> **TASK**
Rewrite the lines from the one containing "How do I perform: Click the $30 price text?" through the one containing "pyautogui.click(x=20, y=237)", replacing "Given" with "Goal" and leaving everything else unchanged.

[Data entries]
━━━━━━━━━━━━━━━━━━━━
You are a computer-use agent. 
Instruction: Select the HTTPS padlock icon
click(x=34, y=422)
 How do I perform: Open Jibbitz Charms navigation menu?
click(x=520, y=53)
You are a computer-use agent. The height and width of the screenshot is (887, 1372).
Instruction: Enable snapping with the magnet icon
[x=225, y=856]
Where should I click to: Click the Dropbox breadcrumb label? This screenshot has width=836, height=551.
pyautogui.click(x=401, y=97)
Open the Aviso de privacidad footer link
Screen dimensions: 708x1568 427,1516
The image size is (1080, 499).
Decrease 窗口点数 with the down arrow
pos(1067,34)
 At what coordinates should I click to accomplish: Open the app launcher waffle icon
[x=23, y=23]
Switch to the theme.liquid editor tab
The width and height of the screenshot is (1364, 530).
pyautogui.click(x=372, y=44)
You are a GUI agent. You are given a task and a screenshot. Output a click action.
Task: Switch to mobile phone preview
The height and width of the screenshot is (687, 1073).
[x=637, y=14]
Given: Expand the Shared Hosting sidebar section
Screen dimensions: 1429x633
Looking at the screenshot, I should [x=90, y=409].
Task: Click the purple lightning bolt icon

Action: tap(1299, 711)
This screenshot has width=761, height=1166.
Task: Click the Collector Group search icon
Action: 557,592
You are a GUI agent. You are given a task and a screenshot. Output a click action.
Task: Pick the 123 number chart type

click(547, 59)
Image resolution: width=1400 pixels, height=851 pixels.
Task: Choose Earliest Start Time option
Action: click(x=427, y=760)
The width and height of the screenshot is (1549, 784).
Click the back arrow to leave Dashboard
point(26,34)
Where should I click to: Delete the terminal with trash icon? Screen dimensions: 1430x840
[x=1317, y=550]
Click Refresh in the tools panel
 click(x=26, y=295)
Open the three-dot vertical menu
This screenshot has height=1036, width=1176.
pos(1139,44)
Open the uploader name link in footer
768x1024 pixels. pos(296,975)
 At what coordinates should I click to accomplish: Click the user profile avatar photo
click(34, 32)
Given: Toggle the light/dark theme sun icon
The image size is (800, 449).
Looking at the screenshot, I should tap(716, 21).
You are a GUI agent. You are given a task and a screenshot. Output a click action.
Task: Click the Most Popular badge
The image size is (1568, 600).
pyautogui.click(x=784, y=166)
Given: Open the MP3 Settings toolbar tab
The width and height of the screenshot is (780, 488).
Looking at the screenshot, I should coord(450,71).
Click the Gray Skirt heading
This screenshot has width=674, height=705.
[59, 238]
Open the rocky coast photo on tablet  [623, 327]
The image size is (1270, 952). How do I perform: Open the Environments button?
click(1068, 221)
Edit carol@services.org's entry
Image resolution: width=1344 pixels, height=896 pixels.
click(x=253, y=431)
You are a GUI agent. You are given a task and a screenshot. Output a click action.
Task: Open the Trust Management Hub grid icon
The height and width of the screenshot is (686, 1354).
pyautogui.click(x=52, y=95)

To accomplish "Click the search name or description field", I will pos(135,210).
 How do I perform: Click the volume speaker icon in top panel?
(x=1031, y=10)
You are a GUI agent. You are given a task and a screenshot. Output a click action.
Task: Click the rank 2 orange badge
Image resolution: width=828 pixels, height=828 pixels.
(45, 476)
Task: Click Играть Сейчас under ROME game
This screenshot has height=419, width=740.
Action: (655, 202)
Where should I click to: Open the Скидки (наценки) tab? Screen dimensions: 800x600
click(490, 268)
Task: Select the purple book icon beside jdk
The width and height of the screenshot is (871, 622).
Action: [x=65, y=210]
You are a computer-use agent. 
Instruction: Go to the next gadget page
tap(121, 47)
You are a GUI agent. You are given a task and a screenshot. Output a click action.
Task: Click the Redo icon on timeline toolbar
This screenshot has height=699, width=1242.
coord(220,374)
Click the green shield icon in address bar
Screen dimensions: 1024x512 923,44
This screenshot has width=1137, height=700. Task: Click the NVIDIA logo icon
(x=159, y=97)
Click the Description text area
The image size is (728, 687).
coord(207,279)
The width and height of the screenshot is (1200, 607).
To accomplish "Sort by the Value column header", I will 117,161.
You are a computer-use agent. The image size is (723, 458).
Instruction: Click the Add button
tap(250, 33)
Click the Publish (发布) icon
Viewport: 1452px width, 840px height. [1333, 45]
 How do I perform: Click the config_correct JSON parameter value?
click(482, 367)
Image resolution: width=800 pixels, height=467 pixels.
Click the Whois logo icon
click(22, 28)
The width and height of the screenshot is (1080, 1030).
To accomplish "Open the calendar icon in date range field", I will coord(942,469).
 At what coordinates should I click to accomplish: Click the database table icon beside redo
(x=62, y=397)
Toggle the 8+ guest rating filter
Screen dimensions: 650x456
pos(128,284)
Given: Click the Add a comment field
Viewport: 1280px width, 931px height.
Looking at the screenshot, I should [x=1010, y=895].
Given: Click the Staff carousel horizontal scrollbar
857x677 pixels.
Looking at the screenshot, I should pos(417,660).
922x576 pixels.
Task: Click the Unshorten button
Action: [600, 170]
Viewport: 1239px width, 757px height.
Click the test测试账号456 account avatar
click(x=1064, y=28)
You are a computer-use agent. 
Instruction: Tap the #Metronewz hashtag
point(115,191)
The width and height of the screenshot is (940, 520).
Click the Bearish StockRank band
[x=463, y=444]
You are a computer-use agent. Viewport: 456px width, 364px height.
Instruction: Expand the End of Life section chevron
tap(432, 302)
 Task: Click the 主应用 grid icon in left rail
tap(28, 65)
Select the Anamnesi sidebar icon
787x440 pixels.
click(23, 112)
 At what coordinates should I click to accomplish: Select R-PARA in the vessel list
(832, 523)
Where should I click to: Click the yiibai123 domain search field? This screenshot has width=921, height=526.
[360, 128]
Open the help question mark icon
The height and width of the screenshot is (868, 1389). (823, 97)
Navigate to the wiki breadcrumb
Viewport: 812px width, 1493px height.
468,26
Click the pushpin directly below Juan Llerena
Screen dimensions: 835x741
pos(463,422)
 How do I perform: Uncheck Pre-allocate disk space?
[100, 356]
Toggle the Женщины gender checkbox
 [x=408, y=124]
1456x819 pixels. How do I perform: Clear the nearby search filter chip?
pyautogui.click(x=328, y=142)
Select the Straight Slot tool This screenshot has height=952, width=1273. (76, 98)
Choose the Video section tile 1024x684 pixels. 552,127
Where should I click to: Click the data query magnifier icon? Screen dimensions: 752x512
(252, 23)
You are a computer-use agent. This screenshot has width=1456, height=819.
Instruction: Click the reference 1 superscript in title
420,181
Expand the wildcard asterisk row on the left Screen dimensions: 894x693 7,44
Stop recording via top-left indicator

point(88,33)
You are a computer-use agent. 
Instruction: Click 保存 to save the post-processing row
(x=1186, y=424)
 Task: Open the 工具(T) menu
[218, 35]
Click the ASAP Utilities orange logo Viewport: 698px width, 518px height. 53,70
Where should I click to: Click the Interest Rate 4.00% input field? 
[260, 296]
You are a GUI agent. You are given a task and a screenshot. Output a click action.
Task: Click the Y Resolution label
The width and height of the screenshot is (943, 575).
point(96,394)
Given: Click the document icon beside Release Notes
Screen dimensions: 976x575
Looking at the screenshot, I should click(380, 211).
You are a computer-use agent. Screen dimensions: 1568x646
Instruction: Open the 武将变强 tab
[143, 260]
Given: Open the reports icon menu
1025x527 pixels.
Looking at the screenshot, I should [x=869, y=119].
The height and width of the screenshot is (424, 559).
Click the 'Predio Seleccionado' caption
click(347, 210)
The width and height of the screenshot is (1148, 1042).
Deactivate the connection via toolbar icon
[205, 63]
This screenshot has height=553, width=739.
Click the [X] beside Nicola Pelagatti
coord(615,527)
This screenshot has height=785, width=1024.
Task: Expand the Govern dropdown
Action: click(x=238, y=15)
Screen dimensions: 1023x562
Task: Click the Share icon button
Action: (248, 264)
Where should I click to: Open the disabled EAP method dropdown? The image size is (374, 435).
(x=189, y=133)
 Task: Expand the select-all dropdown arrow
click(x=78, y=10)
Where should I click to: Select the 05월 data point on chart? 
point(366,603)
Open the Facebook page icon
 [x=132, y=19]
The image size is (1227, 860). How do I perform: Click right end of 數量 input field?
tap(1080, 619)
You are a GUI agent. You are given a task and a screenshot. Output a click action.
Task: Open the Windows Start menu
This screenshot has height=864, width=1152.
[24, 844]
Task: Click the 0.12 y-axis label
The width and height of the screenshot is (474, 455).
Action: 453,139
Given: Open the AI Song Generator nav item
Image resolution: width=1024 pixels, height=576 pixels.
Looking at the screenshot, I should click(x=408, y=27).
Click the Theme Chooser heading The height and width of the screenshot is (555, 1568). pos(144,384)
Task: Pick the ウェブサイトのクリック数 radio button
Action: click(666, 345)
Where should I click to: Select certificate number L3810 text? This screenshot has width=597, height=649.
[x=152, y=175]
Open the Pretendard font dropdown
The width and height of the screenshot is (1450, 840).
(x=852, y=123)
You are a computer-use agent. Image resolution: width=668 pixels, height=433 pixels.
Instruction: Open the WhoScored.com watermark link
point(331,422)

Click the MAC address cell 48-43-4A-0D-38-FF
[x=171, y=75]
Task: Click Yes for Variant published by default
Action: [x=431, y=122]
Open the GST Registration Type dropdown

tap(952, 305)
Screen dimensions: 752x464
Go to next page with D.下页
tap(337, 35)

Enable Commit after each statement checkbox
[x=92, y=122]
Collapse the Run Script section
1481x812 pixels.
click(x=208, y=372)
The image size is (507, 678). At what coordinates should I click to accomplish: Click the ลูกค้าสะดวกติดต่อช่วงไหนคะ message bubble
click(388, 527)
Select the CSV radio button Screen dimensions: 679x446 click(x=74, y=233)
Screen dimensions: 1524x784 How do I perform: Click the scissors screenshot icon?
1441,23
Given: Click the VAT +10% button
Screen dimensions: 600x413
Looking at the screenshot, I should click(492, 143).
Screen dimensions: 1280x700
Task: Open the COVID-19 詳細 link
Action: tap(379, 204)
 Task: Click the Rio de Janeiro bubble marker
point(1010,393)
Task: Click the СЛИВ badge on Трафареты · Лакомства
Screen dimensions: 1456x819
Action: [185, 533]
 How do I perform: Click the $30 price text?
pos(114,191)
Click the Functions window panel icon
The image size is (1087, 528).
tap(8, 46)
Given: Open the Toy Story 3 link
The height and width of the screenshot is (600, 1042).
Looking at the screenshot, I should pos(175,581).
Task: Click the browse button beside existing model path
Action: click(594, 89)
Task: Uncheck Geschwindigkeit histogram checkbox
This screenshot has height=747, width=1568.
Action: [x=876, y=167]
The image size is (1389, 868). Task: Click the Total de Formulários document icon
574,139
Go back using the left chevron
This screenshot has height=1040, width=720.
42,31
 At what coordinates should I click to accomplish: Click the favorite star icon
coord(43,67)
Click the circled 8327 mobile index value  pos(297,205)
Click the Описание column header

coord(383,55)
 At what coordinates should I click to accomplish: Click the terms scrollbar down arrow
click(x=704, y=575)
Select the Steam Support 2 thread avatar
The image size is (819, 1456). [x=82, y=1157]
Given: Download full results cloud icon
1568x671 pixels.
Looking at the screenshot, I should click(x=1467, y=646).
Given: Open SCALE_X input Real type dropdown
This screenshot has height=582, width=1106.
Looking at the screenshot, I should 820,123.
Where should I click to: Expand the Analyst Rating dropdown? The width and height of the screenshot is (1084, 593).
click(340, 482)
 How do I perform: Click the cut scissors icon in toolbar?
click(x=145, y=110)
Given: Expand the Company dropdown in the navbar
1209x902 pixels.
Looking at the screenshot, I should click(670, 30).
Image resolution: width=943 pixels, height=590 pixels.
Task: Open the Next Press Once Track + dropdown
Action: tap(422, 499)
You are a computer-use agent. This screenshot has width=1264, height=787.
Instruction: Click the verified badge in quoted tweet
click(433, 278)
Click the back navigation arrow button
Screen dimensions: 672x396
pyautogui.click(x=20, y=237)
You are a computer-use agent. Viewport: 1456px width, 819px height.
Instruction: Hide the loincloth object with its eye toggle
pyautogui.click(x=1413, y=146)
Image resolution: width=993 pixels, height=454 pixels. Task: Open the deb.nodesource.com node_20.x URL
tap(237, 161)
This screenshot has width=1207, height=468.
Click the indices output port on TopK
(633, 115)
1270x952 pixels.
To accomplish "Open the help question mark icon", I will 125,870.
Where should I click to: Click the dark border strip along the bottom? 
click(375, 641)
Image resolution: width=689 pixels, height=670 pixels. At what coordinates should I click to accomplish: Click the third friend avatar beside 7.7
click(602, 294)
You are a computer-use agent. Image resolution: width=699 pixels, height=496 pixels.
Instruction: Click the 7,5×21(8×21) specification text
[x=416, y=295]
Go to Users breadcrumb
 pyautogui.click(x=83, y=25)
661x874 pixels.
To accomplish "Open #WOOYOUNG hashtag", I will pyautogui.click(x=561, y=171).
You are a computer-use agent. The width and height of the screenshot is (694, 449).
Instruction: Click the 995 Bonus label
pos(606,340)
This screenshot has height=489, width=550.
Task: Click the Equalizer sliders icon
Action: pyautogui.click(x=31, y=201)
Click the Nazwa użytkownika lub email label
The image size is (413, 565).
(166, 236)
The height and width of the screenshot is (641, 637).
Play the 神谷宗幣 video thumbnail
━━━━━━━━━━━━━━━━━━━━
> **EXERCISE RESULT**
 How do I perform: Click the $30 price text?
pos(114,191)
Click the Functions window panel icon
The image size is (1087, 528).
tap(8, 46)
Goal: Open the Toy Story 3 link
The height and width of the screenshot is (600, 1042).
Looking at the screenshot, I should pos(175,581).
Task: Click the browse button beside existing model path
Action: click(594, 89)
Task: Uncheck Geschwindigkeit histogram checkbox
This screenshot has height=747, width=1568.
Action: [x=876, y=167]
The image size is (1389, 868). Task: Click the Total de Formulários document icon
574,139
Go back using the left chevron
This screenshot has height=1040, width=720.
42,31
 At what coordinates should I click to accomplish: Click the favorite star icon
coord(43,67)
Click the circled 8327 mobile index value  pos(297,205)
Click the Описание column header

coord(383,55)
 At what coordinates should I click to accomplish: Click the terms scrollbar down arrow
click(x=704, y=575)
Select the Steam Support 2 thread avatar
The image size is (819, 1456). [x=82, y=1157]
Goal: Download full results cloud icon
1568x671 pixels.
Looking at the screenshot, I should click(x=1467, y=646).
Goal: Open SCALE_X input Real type dropdown
This screenshot has height=582, width=1106.
Looking at the screenshot, I should 820,123.
Where should I click to: Expand the Analyst Rating dropdown? The width and height of the screenshot is (1084, 593).
click(340, 482)
 How do I perform: Click the cut scissors icon in toolbar?
click(x=145, y=110)
Goal: Expand the Company dropdown in the navbar
1209x902 pixels.
Looking at the screenshot, I should click(670, 30).
Image resolution: width=943 pixels, height=590 pixels.
Task: Open the Next Press Once Track + dropdown
Action: tap(422, 499)
You are a computer-use agent. This screenshot has width=1264, height=787.
Instruction: Click the verified badge in quoted tweet
click(433, 278)
Click the back navigation arrow button
Screen dimensions: 672x396
pyautogui.click(x=20, y=237)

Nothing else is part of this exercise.